Burt Pugach and Linda Riss were an upwardly mobile New York couple who garnered Lindbergh Baby-level headlines in the late ‘50s when Pugach, spurned by Riss, hired two men to disfigure her face with lye. He succeeded and found himself locked in an insane asylum; she lost her sight and became an emotionally stunted shut-in. The couple eventually married and now spends their golden years together. Huh?
Crazy Love charts the macabre romance of Pugach and Riss through accounts of their own, as well as those of friends and the media. Strangely compelling as their story can be at times, the film leaves you wandering if their obvious underlying psychoses wouldn’t have made for a more interesting on-screen dissection.
Cross-cutting between one-on-one interviews, Pugach and Riss are established as a well-to-do ambulance chaser and a vivacious young beauty coming of age, respectively. As Pugach wines and dines Riss, she backs away and he lashes out. Eventually committed to an insane asylum, Pugach tries maintaining contact with his damaged ex-flame, still every bit a beautiful woman but increasingly handcuffed by mental hang-ups related to her assault. Eventually released, Pugach and Riss come together over time and finally marry, living out their days together amid constant second-guessing from family and friends and an occasional explosion of tabloid-worthy behavior from Pugach.
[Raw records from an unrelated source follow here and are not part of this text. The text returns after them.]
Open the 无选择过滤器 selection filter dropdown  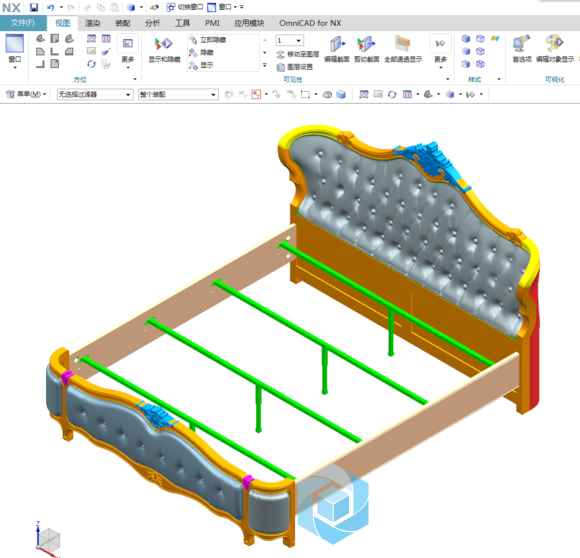pos(95,95)
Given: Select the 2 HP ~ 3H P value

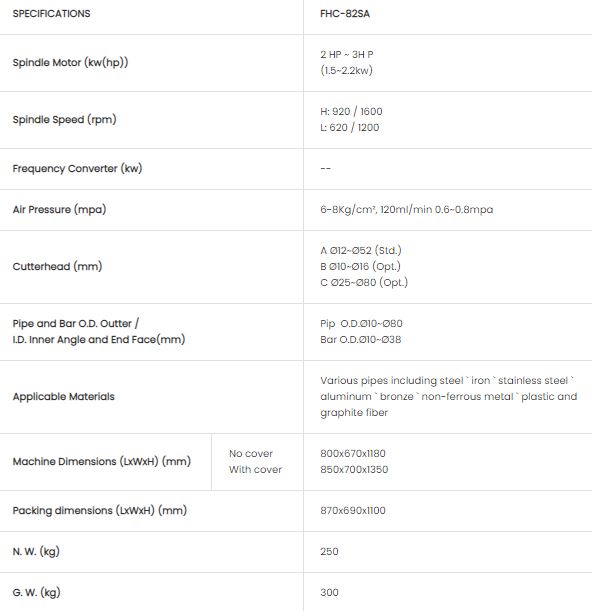Looking at the screenshot, I should 346,55.

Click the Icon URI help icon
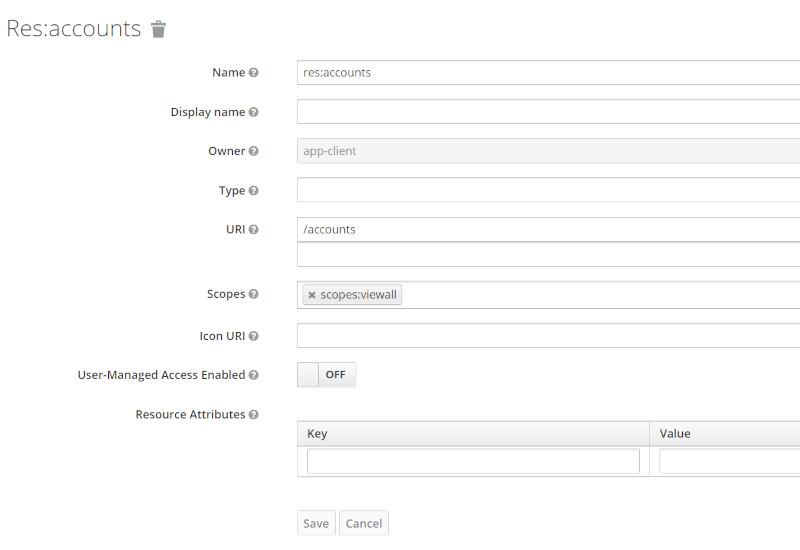(254, 337)
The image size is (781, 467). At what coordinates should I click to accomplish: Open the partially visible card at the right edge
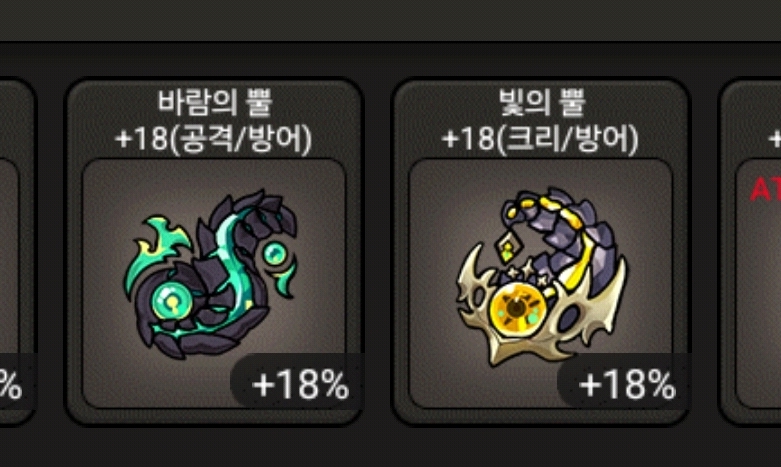(x=750, y=252)
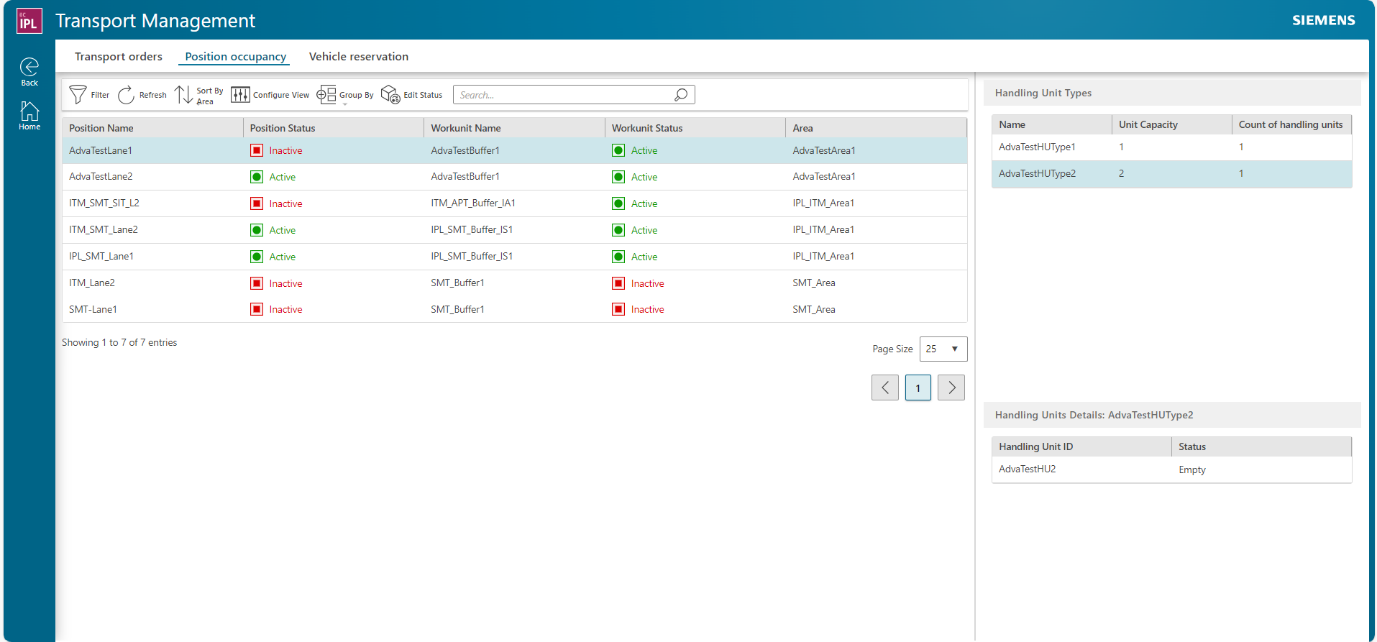Screen dimensions: 1377x642
Task: Open the Page Size dropdown
Action: [941, 348]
Crazy Love presents a spread of POVs in covering the genesis of the Pugachs’ twisted coupling, but refuses any real investigation of why they’d come back to one another in light of their ghastly past. The film possesses an almost carnival-like atmosphere when the reality seems to be these are, quite simply, very sad people. They have one another and they have their lives back (Burt’s no longer in prison and with the woman he professes to love; Linda’s more empowered and provided for), but after what Pugach did what sort of mindset – on both their parts – could possibly have allowed for a reunion? Unfortunately, no real answers are offered, satisfactory or otherwise.
The assemblage of archival materials cataloging the Pugachs’ saga is impressive, and the faces, accents, and attitudes of those speaking about them expertly establish place and time. Expecting something more in-depth when what we’re being shown is so personal, grisly, and lacking in apparent common sense is maybe asking too much – but then, why are we here at all? The documentary form should cover stories like this – unbelievable, affecting human experiences – but if it doesn’t delve any deeper than Crazy Love does, it all just turns into a classed-up Page 6 piece, the sort that lives for the cruel sensationalism generated by actions like Burt Pugach’s and cares for little else.
Crazy Love still manages to engage the viewer and spins a story you truly have to hear first-hand to believe. For whatever pluses it holds, it still skirts too many significant issues (it barely touches on the accusation, later in life, that Burt abused a woman he was cheating on Linda with) and ends as little more than an episode of “Jerry Springer” sporting better production values. Based on what we do learn about the Pugachs during Crazy Love, it’s clear that had the film worked to dig deeper, what emerged may well have been worth the effort.